M le magazine du Monde | 25.09.2015 à 17h55
Grandement favorisée par Internet, la contrefaçon se trouve plus que jamais dans le viseur des marques. Car au-delà de l’aspect financier, c’est surtout leur image et leur créativité qu’elles veulent à tout prix préserver.
Par Julie Pecheur
Deux voitures banalisées, Charlie Alpha et Charlie Bravo, sortent d’un garage anonyme du 11e arrondissement de Paris et filent dans le quartier du Marais. Ce lundi de septembre, cinq agents des douanes, deux femmes et trois hommes, pistolets sous les polaires, préparent une descente chez un grossiste chinois de la rue du Temple. Badge à la main, le chef demande poliment au gérant de fermer la boutique. L’opération commence : « Regarde le fermoir avec le tube : c’est Balenciaga, ça. » ; « Là, les deux fermetures Eclair sur le dessus, c’est facile, c’est Prada. »
Aussi pointus que des rédactrices de mode, les agents passent au crible les colonnes de sacs suspendus aux murs du local. « J’ai oublié, c’est le Timeless ou le 2.55 qui a ce fermoir ? », interroge un agent, en référence à deux modèles de Chanel. Sur le sol du magasin, un millier d’articles s’entassent dans de gros sacs poubelles noirs. Et ce n’est pas fini. L’équipe se rend ensuite dans un hangar de 400 mètres carrés à La Courneuve, en banlieue parisienne, pour saisir une centaine de cartons de marchandise encore sur palettes. Une belle prise, même si les agents ne se font guère d’illusions : « La contrefaçon de luxe rapporte tellement d’argent que les grossistes chinois provisionnent pour payer les amendes douanières… », soupire le chef du service adjoint de la brigade de surveillance intérieure de Paris-Sud.
“Plus un produit a du succès, plus il sera contrefait.” Bruno Pavlovsky, président des activités mode de Chanel
Lutter contre ce trafic, c’est un peu comme lutter contre la mer qui monte avec un seau et une pelle… « Plus un produit a du succès, plus il sera contrefait et plus cette contrefaçon apparaîtra rapidement », constate Bruno Pavlovsky, président des activités mode de Chanel. Il n’empêche : le secteur du luxe a décidé de sortir les grands moyens contre un phénomène que le développement du commerce en ligne n’a fait que renforcer et rendre plus visible encore.
En juin dernier, c’est une jeune femme de 24 ans qui s’est fait épingler. Sur le site chinois de commerce en ligne AliExpress, elle achetait des copies de sacs et de bijoux de marque qu’elle revendait dix fois plus cher sur LeBoncoin, le site français de petites annonces. Alerté par la recrudescence d’annonces émanant d’une même région, le service juridique du maroquinier Goyard procède alors à un « achat test » avant de porter plainte. « C’était un business à flux tendu : dès qu’elle avait un peu d’argent, elle commandait. En un an, elle a gagné autour de 13 000 euros », résume l’inspectrice des douanes qui a bouclé l’affaire.

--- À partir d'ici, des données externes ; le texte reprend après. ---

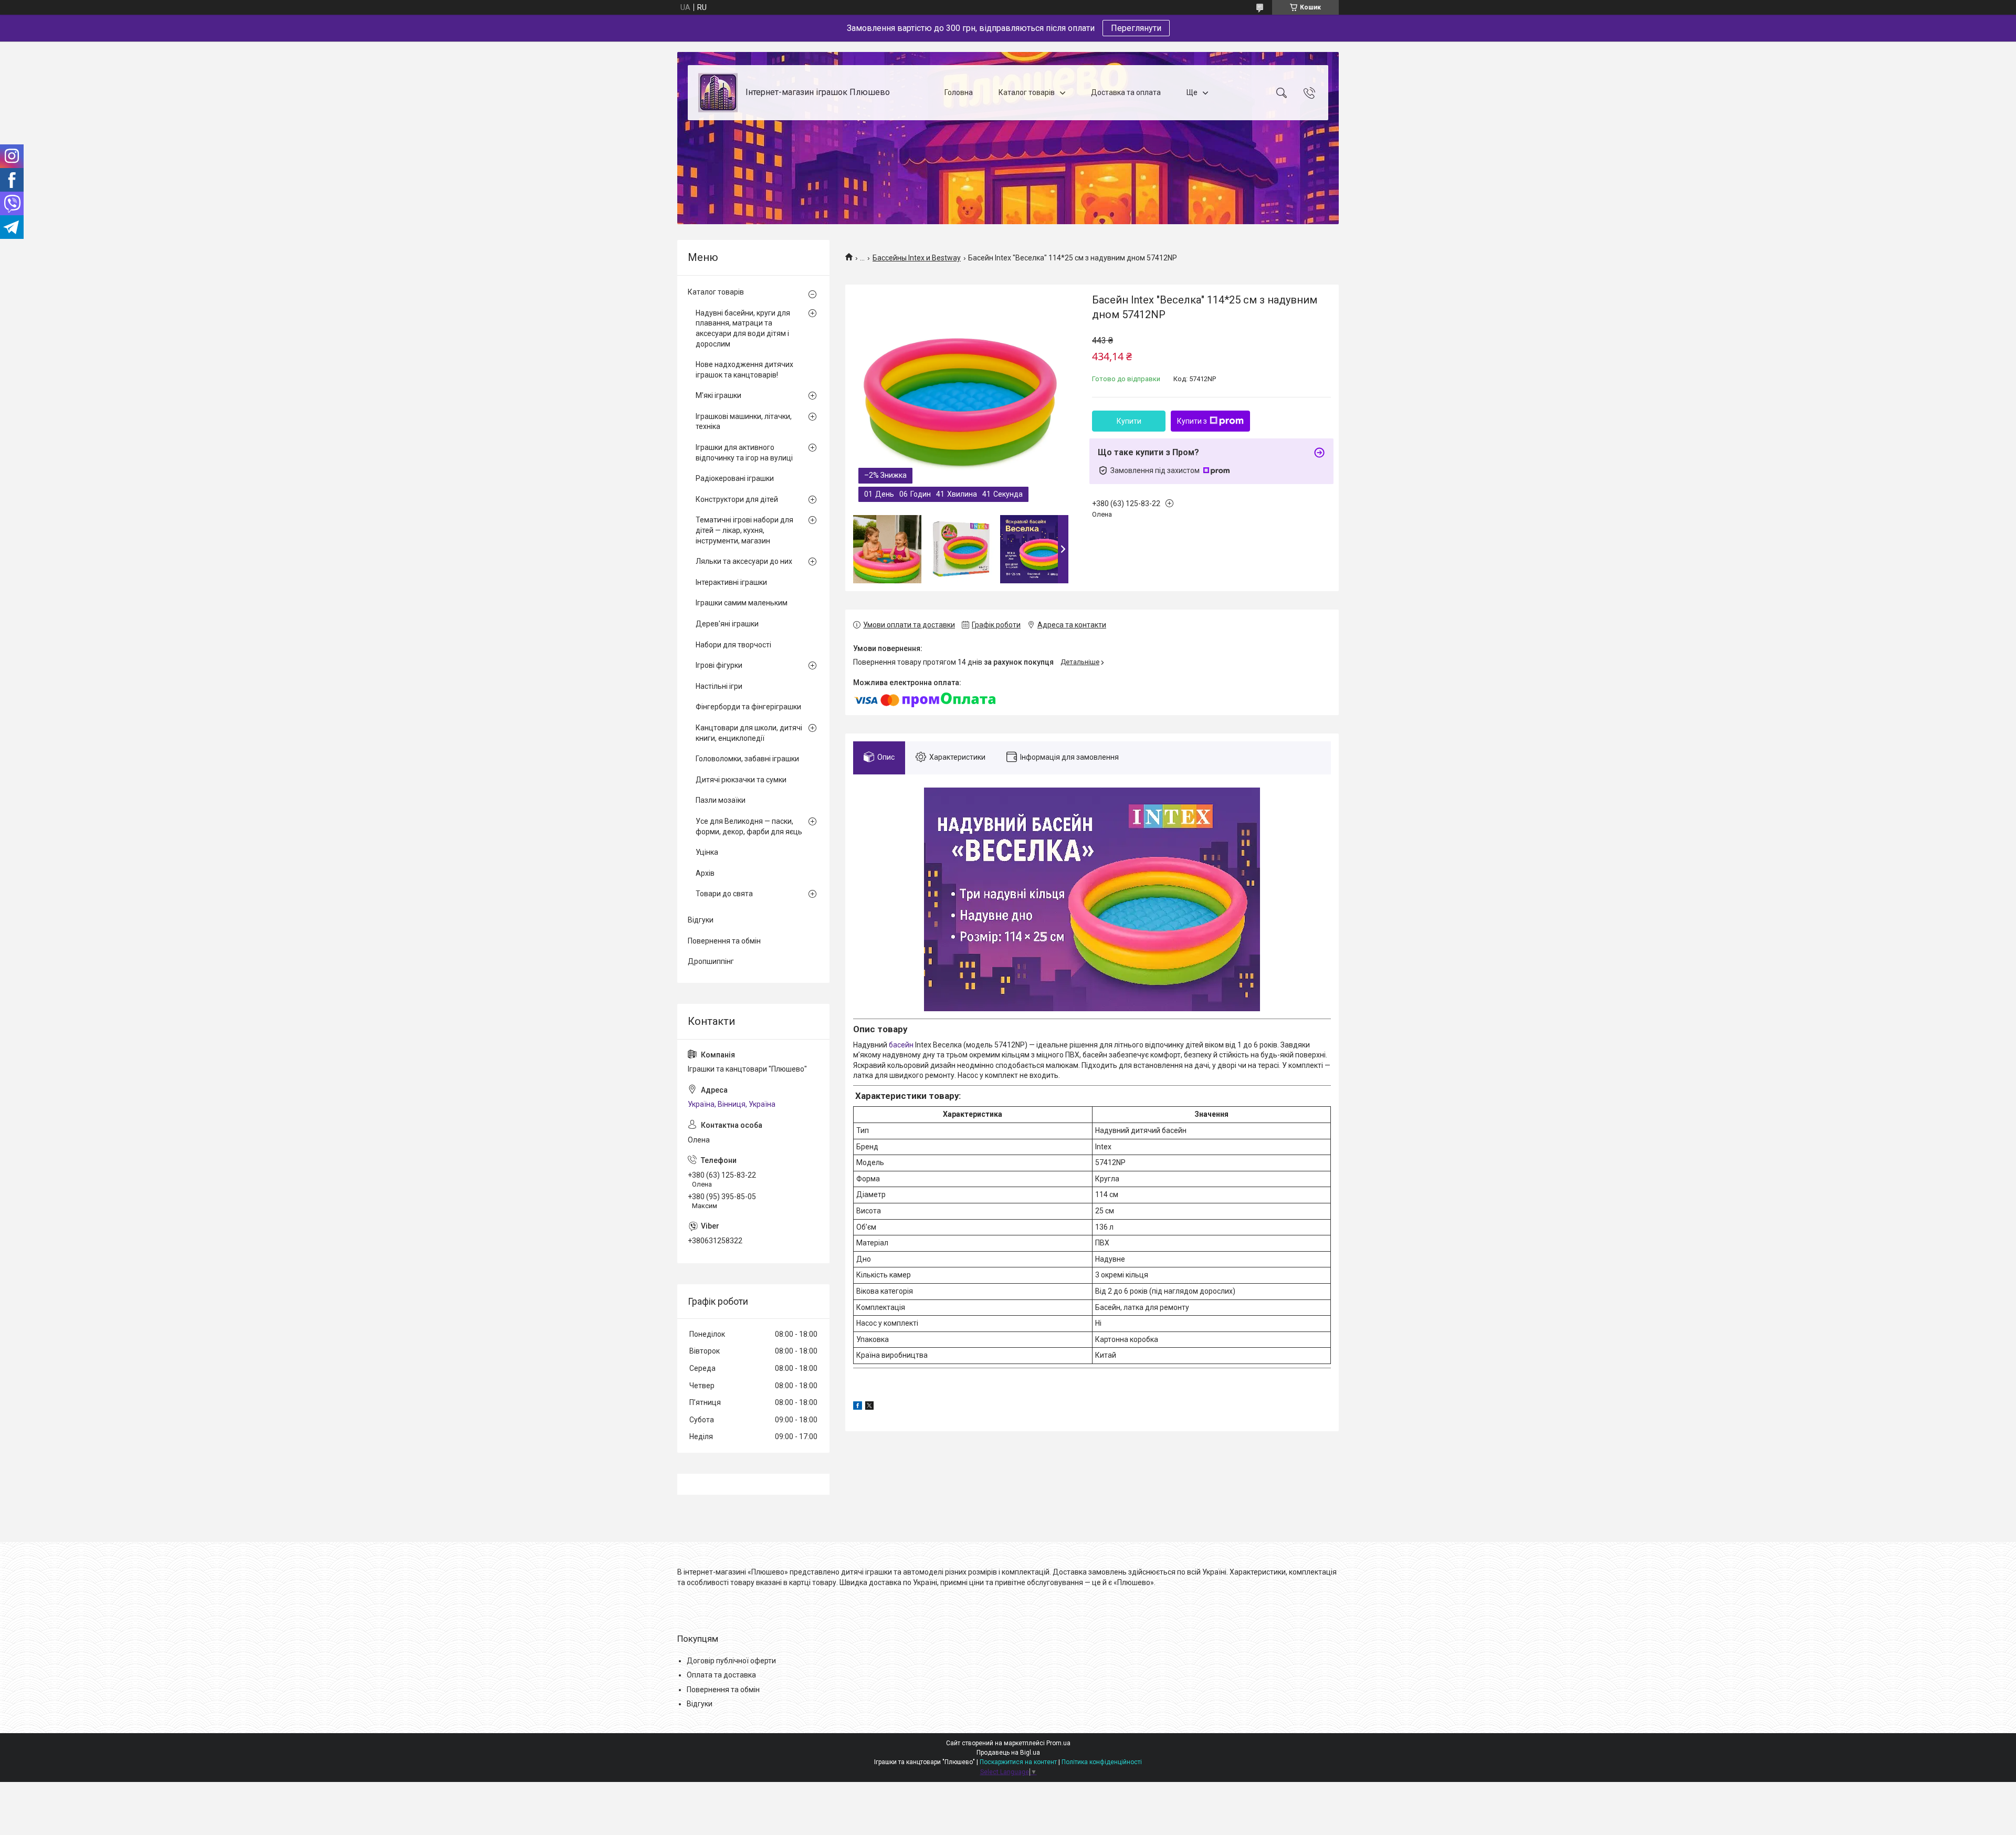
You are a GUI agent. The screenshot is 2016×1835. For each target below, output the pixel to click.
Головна (958, 92)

Goyard réclame à la revendeuse 20 000 euros de dommages et intérêts, Hermès 30 000 euros et Cartier 42 000 euros. Elle écope finalement de 4 000 euros par marque pour le préjudice commercial, plus une amende de 6 000 euros, dont la moitié avec sursis. « Une peine pédagogique », approuve l’inspectrice. Un mois auparavant, Yves G., un Calaisien de 52 ans, était jugé par le tribunal de Boulogne-sur-Mer pour avoir revendu sur sa page Facebook « petitss pprixx » des contrefaçons achetées en Belgique. L’ayant repéré, LVMH, numéro un mondial du luxe avec plus de 60 marques, avait déposé plainte en 2013. En tout, seize maisons, parmi lesquelles Givenchy, Dior et Guerlain, lui réclamaient près de 150 000 euros de dommages et intérêts, une somme divisée par dix par le tribunal, qui en plus de l’amende, l’a également condamné à six mois de prison ferme.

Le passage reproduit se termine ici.